__TASK ITEM__:
Rewrite the passage on China's bicycle exports from "Data provided by" to "15,730, 11,024 respectively.", replacing "bicycle manufacturing companies" with "bicycle makers".

A shop for bicycles. /CFP
Once known as a country on bicycles, China is now shifting gears to a new role as bicycle manufacturer and exporter.
According to the statistics of China Bicycle Association,
China's export of bicycles has been warming up since June, when it exported 5.59 million bikes, a year-on-year increase of 30.5 percent, according to statistics from the China Bicycle Association. The export volume totaled $321 million, rising by 38.8 percent compared to the same time period last year.
Data provided by Tianyancha, a tech companythat provides China data, shows that in July, at least 18,538 new bicycle manufacturing companies were registered in China, while the numbers in August, September and October were 15,540, 15,730, 11,024 respectively.
For Shanghai Phoenix, a household bicycle manufacturer in China, confirmed orders have already been lined up till July 2021, and overseas retail price is now five times more than before.

__ENTRIES SUPPLIED__:
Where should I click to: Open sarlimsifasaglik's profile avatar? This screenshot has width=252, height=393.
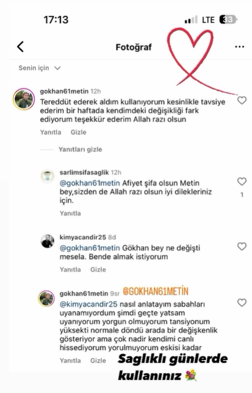(47, 176)
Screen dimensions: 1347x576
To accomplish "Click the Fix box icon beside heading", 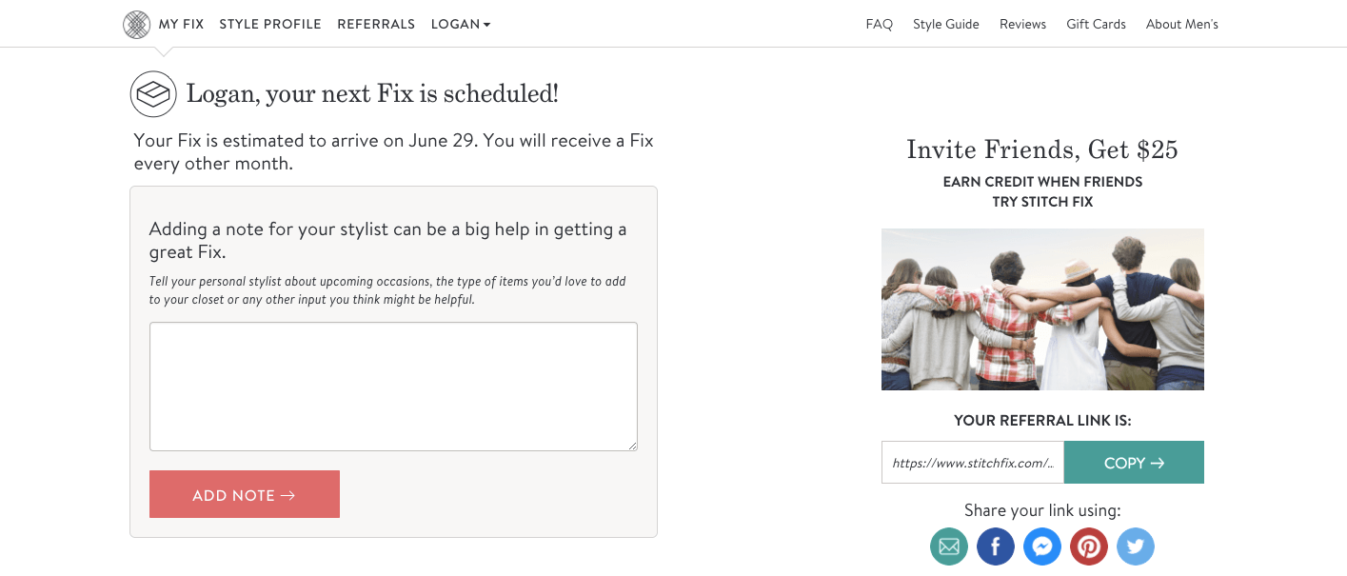I will pos(153,94).
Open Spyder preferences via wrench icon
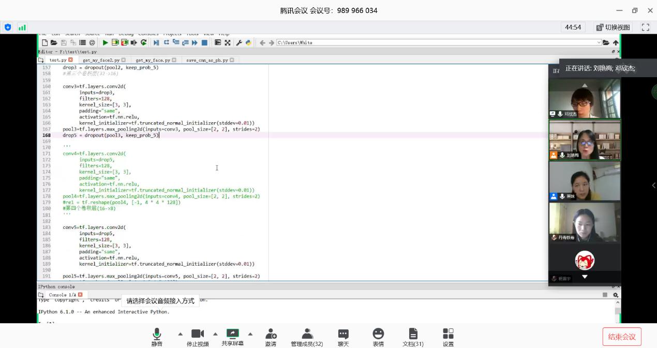 click(239, 42)
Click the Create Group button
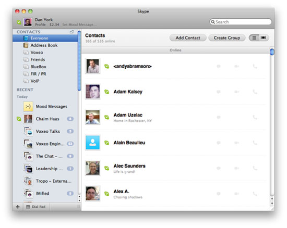Viewport: 287px width, 228px height. click(227, 38)
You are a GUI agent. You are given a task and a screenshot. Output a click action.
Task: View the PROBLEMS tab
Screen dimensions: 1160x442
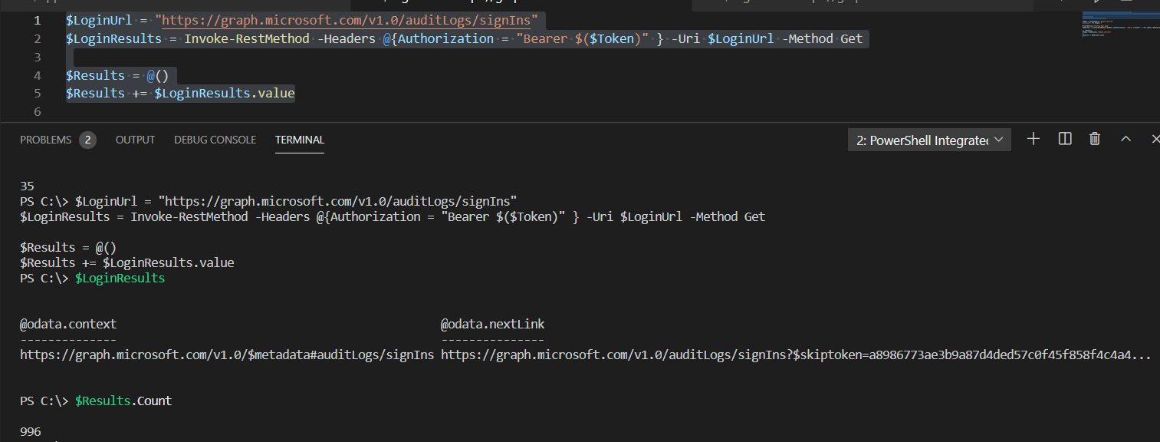tap(48, 140)
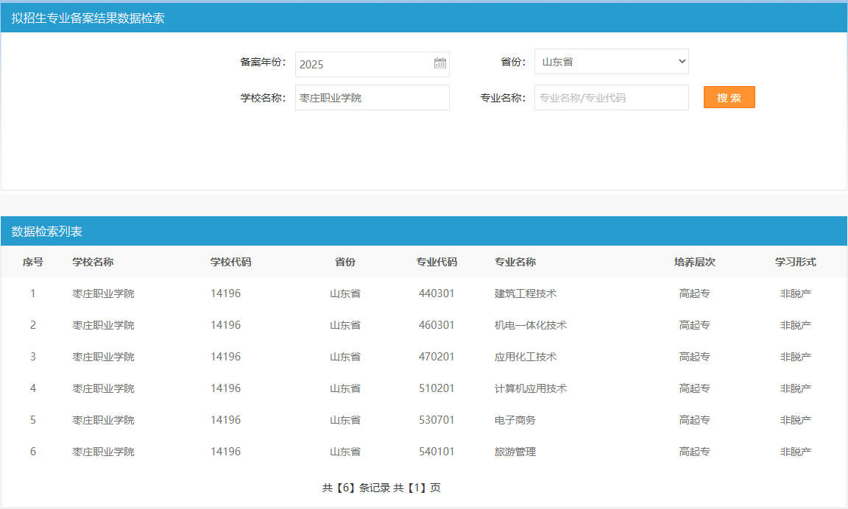The width and height of the screenshot is (848, 509).
Task: Click the 学习形式 column header
Action: coord(795,262)
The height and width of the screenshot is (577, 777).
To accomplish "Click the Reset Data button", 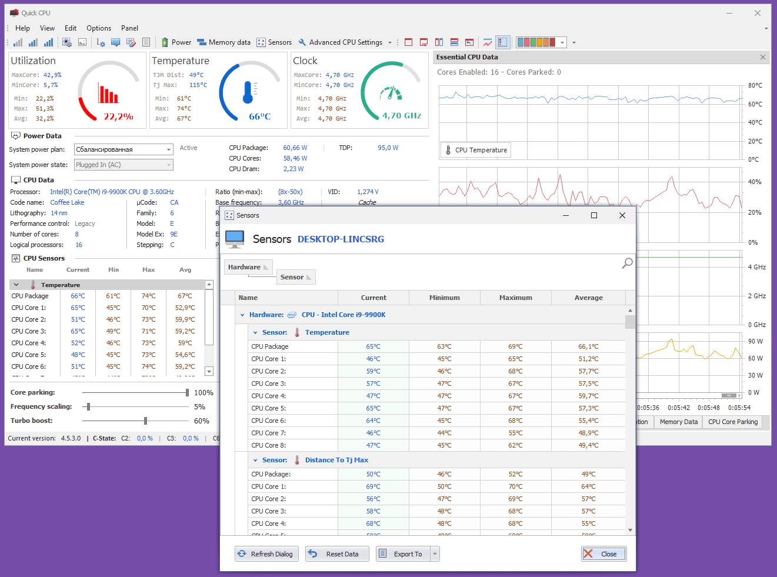I will click(337, 554).
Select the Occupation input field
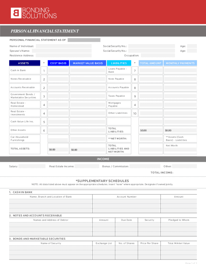 158,55
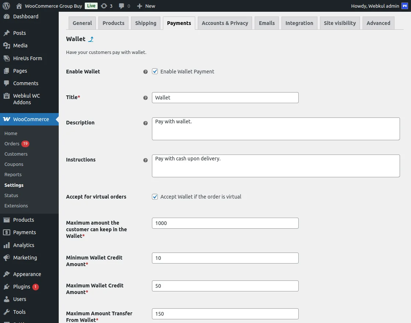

__SOLUTION BELOW__:
Data provided by Tianyancha, a tech companythat provides China data, shows that in July, at least 18,538 new bicycle makers were registered in China, while the numbers in August, September and October were 15,540, 15,730, 11,024 respectively.